Home Latest News A Malpractices Commission – Part 3: The Labor lieutenants of capital

A Malpractices Commission – Part 3: The Labor lieutenants of capital

The final installment of a three part series of articles by Humphrey McQueen (Read part one here, part two here.)

Free for all

Throughout the 1970s, the exchange rate had come off the boil. Early in 1983, the $A was at parity with the $US. The incoming Hawke-Keating gang failed to staunch the bleeding. They gave Howard’s de-regulation agenda its biggest boost. Their floating of the dollar in December 1983 set the field for everything that has followed. Only the tip of which is being exposed at the Malpractice Commission. Euromoney magazine named Keating ‘Treasurer of the Year’ in October 1984. Why wouldn’t they?

Keating proved a quick study—too clever by half for the good of working people. He could parrot lines fed to him by the anti-union free-trade Treasury. Whatever happened to his ‘J-curve’?

Un-Funny Money

The deregulated money market powered a torrent of scandals in the Hawke-Keating era.

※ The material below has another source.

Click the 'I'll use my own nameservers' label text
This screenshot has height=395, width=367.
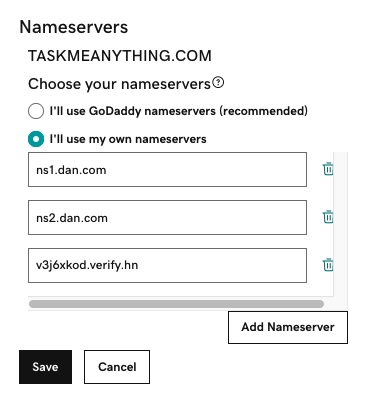(128, 139)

One was the marketing of loans in foreign currencies by a WESTPAC subsidiary. Their unraveling, and the bank’s own loss of $1.66 billion, had led to the departure of the Bank’s board by late 1992. Judges and ALP pollies tried their damnest to protect WESTPAC from the publication of incriminating letters. The bank took legal action to criminalise an ex-employee’s supplying information to its victims. Killing the whistle-blower is the norm for bosses caught with their hands in the till. Outside the court, Communists sold Tribune which had reprinted the suppressed letters.

Ponzi Premiers

Dullards like ALP premiers John Cain in Victoria and John Bannon in Adelaide bought into the fantasy that making money out of money could redeem their states’ economies after the decline in making physical commodities.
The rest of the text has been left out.